• **Requirement**
Filter the records, keeping every line that has the string "arrow".

• **Provided material**
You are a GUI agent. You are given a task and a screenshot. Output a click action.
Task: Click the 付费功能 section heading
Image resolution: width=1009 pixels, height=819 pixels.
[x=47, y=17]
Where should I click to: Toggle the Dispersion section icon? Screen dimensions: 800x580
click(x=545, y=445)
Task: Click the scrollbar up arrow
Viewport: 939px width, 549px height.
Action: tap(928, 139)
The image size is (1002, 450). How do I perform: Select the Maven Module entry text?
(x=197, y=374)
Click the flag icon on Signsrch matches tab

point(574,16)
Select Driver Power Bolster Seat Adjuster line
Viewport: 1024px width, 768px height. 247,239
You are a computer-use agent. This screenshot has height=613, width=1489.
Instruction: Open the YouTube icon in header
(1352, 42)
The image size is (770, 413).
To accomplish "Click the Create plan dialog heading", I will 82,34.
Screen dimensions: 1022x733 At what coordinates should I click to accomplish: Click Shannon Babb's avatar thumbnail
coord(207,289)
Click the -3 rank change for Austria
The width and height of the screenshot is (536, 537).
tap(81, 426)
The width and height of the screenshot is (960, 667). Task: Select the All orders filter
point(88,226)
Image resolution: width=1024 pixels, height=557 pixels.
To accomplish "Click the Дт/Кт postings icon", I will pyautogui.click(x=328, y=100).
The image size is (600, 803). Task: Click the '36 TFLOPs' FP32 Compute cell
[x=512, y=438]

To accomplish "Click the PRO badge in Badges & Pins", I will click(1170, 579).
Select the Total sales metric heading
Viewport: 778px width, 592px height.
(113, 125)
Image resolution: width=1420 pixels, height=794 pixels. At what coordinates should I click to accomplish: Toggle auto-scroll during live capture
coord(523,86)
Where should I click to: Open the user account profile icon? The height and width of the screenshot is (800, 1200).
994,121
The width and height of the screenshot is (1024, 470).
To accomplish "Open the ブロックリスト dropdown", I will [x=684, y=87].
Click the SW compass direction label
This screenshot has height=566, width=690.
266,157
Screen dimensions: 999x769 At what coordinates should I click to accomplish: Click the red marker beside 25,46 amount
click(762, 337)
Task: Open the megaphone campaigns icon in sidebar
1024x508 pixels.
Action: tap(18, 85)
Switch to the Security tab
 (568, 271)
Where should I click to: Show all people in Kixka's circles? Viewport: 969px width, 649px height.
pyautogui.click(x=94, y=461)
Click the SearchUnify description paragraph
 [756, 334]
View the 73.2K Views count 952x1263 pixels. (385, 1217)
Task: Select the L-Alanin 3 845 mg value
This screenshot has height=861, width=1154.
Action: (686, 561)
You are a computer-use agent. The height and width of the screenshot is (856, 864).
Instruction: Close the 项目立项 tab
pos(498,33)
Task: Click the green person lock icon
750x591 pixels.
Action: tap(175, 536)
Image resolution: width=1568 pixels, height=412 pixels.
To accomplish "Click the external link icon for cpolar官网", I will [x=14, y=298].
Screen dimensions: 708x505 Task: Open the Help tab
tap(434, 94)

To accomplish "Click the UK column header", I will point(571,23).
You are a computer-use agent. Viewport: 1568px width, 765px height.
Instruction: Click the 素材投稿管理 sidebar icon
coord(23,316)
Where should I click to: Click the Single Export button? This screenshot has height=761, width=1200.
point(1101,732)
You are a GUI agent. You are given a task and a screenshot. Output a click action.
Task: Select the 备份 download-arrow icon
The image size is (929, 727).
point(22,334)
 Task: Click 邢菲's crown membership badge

• **Response to the exercise**
Task: Click the scrollbar up arrow
Task: Select the 备份 download-arrow icon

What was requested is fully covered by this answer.